Looks like there is some quality reduction, but nonetheless 2s to generate a 5s video on a 5090 for WAN 2.1 is absolutely crazy. Excited to see more optimizations like this moving into 2026.
those streams of text are often conditioned on the prompts - people are using it to learn about new concepts, and as a hyperpersonalised version of search. it can not only tell you of tools you didn't know existed, but it can show you how to use them.
I do like my buttons to stay where I left them - but that can be conditioned. instead of gnome "designers" telling me the button needs to be wide enough to hit with my left foot, I could tell the system I want this button to be small and in that corner - and add it to my prompt.
I feel like a lot of the above assumes the user knows what they want or what works best. I want an intelligent designer to figure out the best flow/story/narrative/game and create/present it, cause I'm a dumb user who doesn't know what is actually good.

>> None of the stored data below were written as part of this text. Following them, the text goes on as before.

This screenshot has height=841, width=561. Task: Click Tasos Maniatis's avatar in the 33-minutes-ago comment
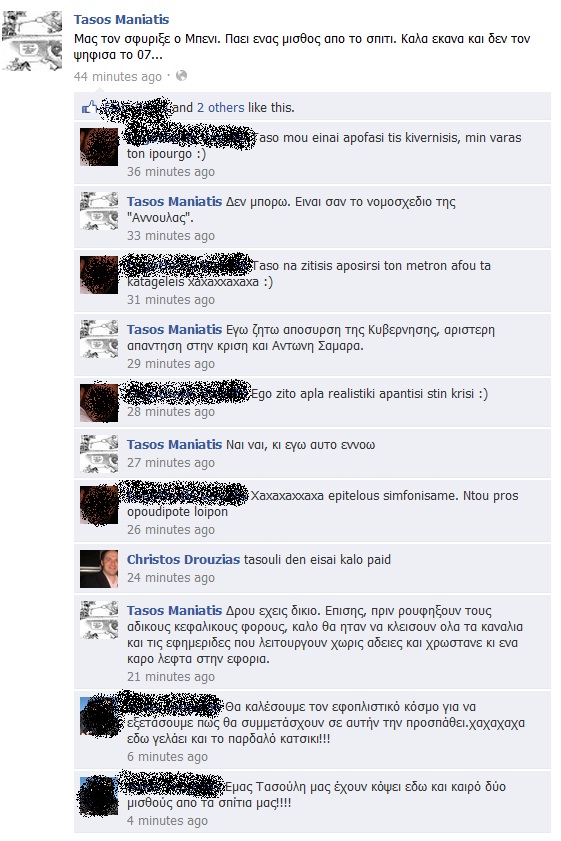click(x=99, y=211)
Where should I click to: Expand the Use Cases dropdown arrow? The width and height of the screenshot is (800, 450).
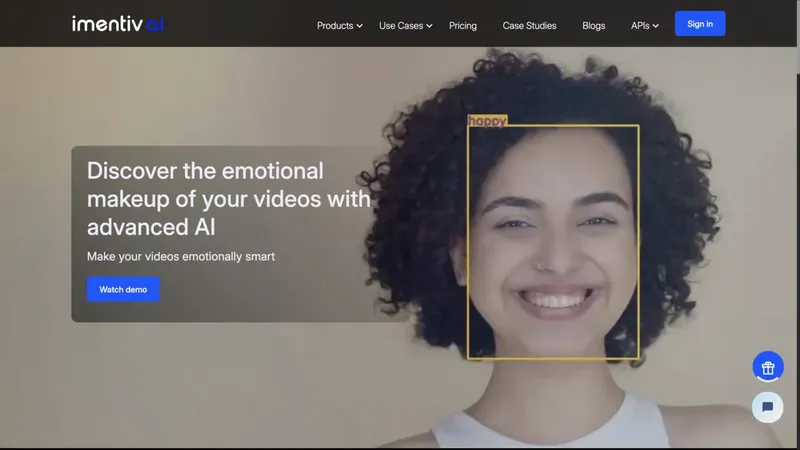pyautogui.click(x=430, y=26)
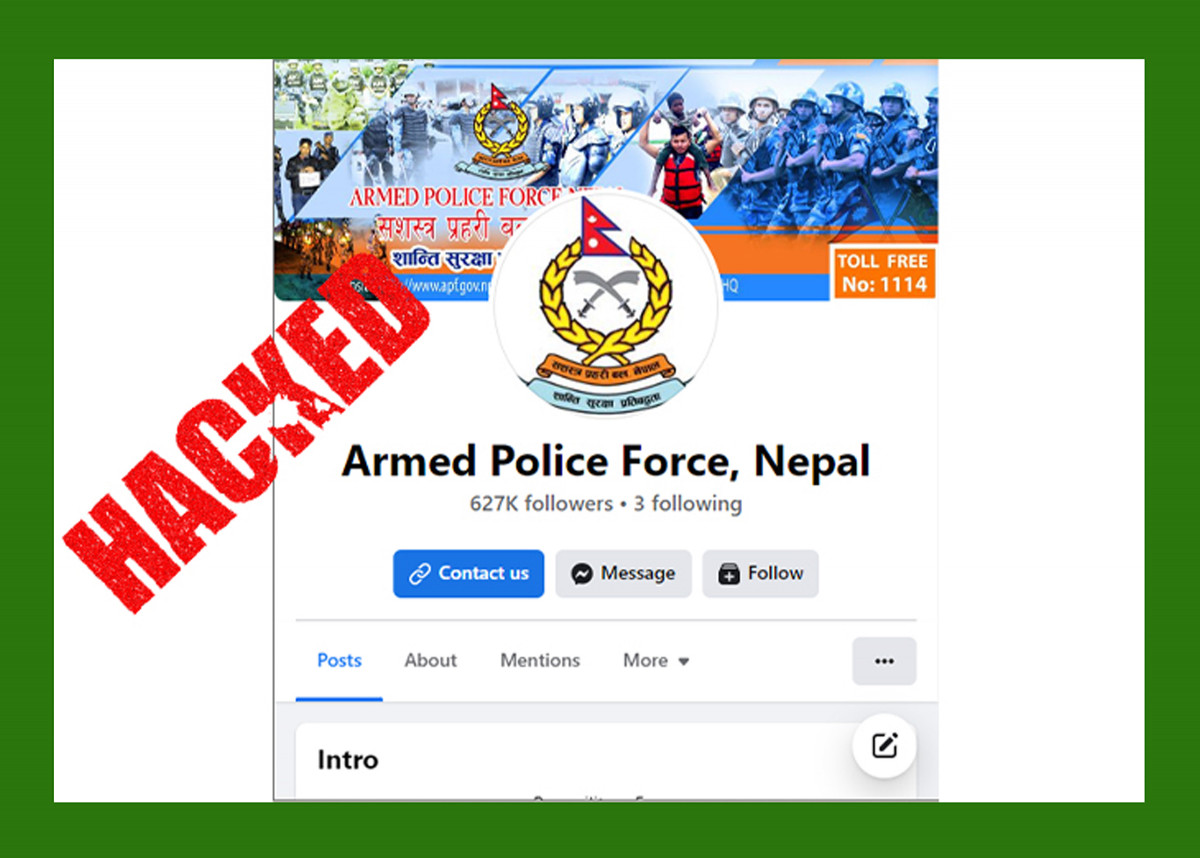Follow the Armed Police Force page
This screenshot has height=858, width=1200.
click(x=760, y=574)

that's called a default - I'm happy for a gnome designer to "design" the button to be large enough to hit with my foot with a blindfold on, but I'd like the option to change it to adjust to my workflow rather than adjust my workflow to the button.
Nevertheless it does seem that generating will fairly soon become fast enough to extend a video clip in realtime. Autoregressive by the second. Integrated with a multi modal input model you would be very close to an AI avatar that would be extremely compelling.